Selon Matlock, la réponse rationnelle devrait être: “Jouez à vos jeux si vous le souhaitez, mais vous perdez votre temps et vos ressources. Vous savez très bien qu’en franchissant le pas, vous mourrez de ses conséquences. L’augmentation de la puissance militaire et les rodomontades à ce sujet donnent simplement à la Russie une raison de faire monter les enchères”. Et Matlock d’ajouter, espérons que c’est vrai :

“L’OTAN n’a pas l’intention d’attaquer la Russie et la Russie n’a pas l’intention d’attaquer un pays de l’OTAN. Cependant, ce genre de jeu est dangereux, car peuvent se produire différents types d’incidents qui peuvent conduire à une périlleuse escalade. Entre autres choses, c’est un signe d’un retour à la guerre froide, et ce dans une situation où il n’y a aucune excuse et aucune raison de lutter contre le communisme athée, agressif et dictatorial. De plus, nous oublions le rôle de l’Union soviétique, laquelle, avec ses alliés occidentaux, a vaincu l’Allemagne nazie. C’est elle qui, alors, a supporté la majeure partie du fardeau de la guerre. Contre qui sommes-nous, en fait, en train de nous armer? Contre un pays qui, après la fin de la guerre froide, voulait devenir un ami de l’Occiden t?”

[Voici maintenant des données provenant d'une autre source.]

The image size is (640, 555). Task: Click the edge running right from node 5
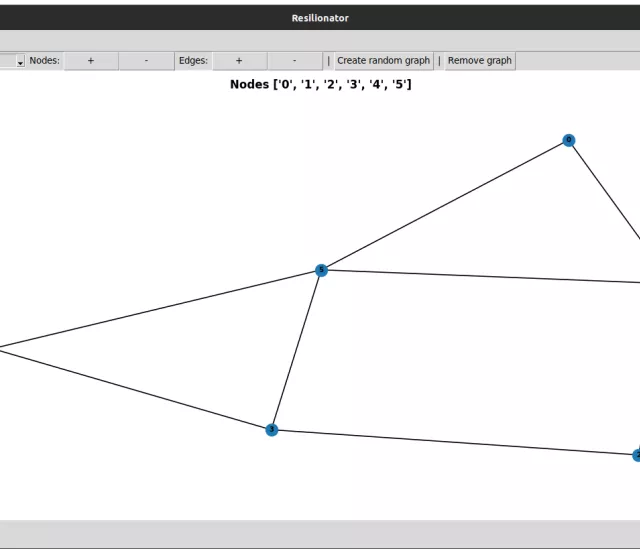pos(480,276)
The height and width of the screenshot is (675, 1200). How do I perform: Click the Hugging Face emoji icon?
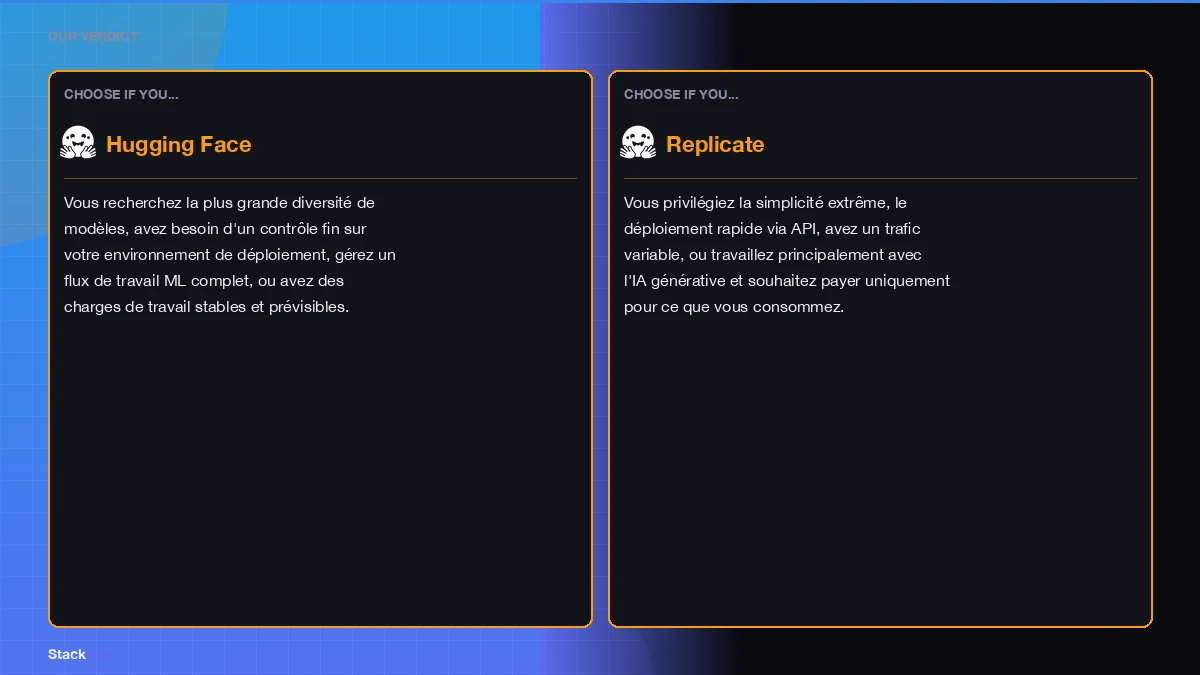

“Ceux qui croient, poursuit Matlock, que le président Donald Trump est sous l’influence du président Vladimir Poutine devraient repenser leur position. Donald Trump se comporte poliment et même amicalement lors des rencontres personnelles avec Poutine, mais ses actions antirusses divergent de ses paroles. Je ne me souviens d’aucun cas où les États-Unis auraient fait quelque chose pour soutenir la Russie. Cependant, la Russie permet aux États-Unis de transporter par chemin de fer des cargaisons militaires américaines vers l’Afghanistan. Elle vend des moteurs de fusée à Washington, sinon l’Amérique aurait de sérieux problèmes dans la mise en œuvre de son programme spatial. La Russie lance des fusées dans l’espace avec une charge utile américaine. Pourquoi devrions-nous revenir à la guerre froide, ainsi qu’aux attitudes et aux mesures douteuses qu’elle engendre? La Russie n’a rien fait de particulièrement mauvais — du moins par rapport à la décision américaine d’étendre les frontières de l’OTAN et de les rapprocher directement de la frontière russe.

Bref, les tentatives de reprise de la guerre froide, comme c’est le cas dans la région de Kaliningrad, sont historiquement injustifiées et contre-productives. La provocation excessive de l’ours n’est pas nécessairement le meilleur moyen de ramener la démocratie en Russie.
Une deuxième guerre froide n’est pas l’objectif auquel nous devons aspirer”.

Convenez, Monsieur le Président, qu’il ne saurait y avoir deux poids et deux mesures. Et, n’en déplaise à Jean de la Fontaine, la raison du plus fort ne saurait être la meilleure. Si tant est qu’à l’ère des armes nucléaires, il peut y avoir un plus fort.